Look, I'm under no illusion that even a "moderate" Muslim congregation would conform to my -- or any liberal's -- criteria for "right thinking." That's not really the point of this whole exercise for the so-called "tolerance" crowd. "Americans have the opportunity right now to be clear about the civic values expected from any Islam practiced at the site," Manji writes -- and that's the problem with this whole debate. Muslims are being held to a different, higher standard than the rest of us. That's not right.

Wednesday, August 18, 2010

The Weekly Standard, the 'Ground Zero mosque' and selective McCarthyism

The Weekly Standard, July 26:

Many who object to construction of an Islamic facility so close to the site of the World Trade Center feel that a large, if not dominating Muslim presence there would be at best insensitive and at worst a symbol of the very Islamist supremacy that is the goal of al Qaeda and other jihadist killers. Such sentiments are hardly the last word in a question of public policy. But the background support and financing for this ambitious undertaking are matters that deserve to be addressed. 
Nancy Pelosi yesterday: "There is no question there is a concerted effort to make this a political issue by some. And I join those who have called for looking into how is this opposition to the mosque being funded."
Follow-up: Speaker Pelosi announces that she is reviving the House Un-American Activities Committee (HUAC), abolished in 1975. Hearings on the Opposition to the Mosque, featuring inquiries, under oath, as to whether witnesses are now or have ever been members of the American Anti-Mosque Party, will begin when the House reconvenes in September.
 What Nancy Pelosi said was stupid. Full stop. But The Weekly Standard seems to be fine calling for investigations when minority Americans exercise their First Amendment rights. So it's hard to take Bill Kristol seriously when he takes umbrage just because he's on the receiving end of the same treatment.

OBJECTIVE: Please resume the Ground Zero mosque post, picking up right after its final sentence. The listing has no connection to the Ground Zero mosque post.

DATASET EXCERPT:
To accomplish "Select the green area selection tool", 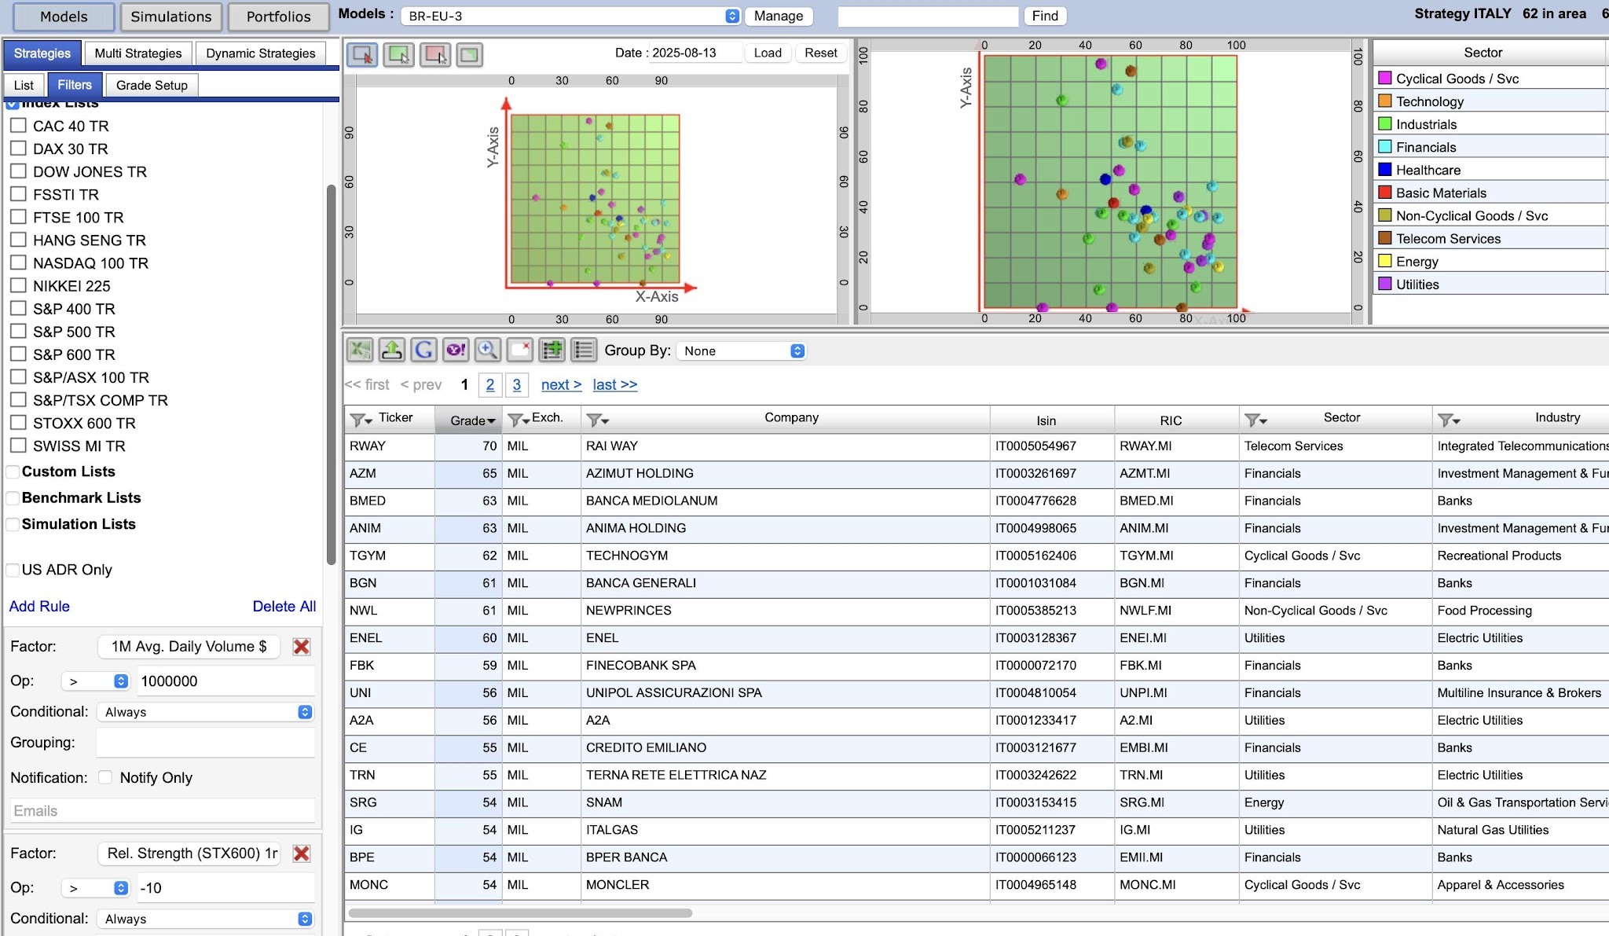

RESPONSE TO THE EXERCISE:
Tuesday, August 10, 2010

The Weekly Standard doesn't want "our" Muslims talking to "their" Muslims

America'ssmiling face to the Muslim world?
Imam Feisal Abdul Rauf, the man behind the so-called Ground Zero mosque, is apparently set to take a State Department trip to "to help people overseas understand our society and the role of religion within our society.” John McCormack of the Weekly Standard responds with confusing pugnaciousness:

If the purpose of the junket is to "help people overseas understand our society"--and not to help Rauf raise the $100 million for his mosque--wouldn't it make sense to send someone representative of the vast majority of Americans who oppose the Ground Zero mosque? Perhaps the State Department could send someone--maybe Juan Williams or Rich Lowry or Abe Foxman or Bill McGurn or Neda Bolourchi or Sarah Palin or Rod Dreher or Christopher Caldwell or Bill Kristol--to explain to the people of the world that Americans aren't bigots but simply find it offensive and insensitive to build a mosque two blocks from the site of a horrific Islamist terrorist attack?

This is simply brain-dead.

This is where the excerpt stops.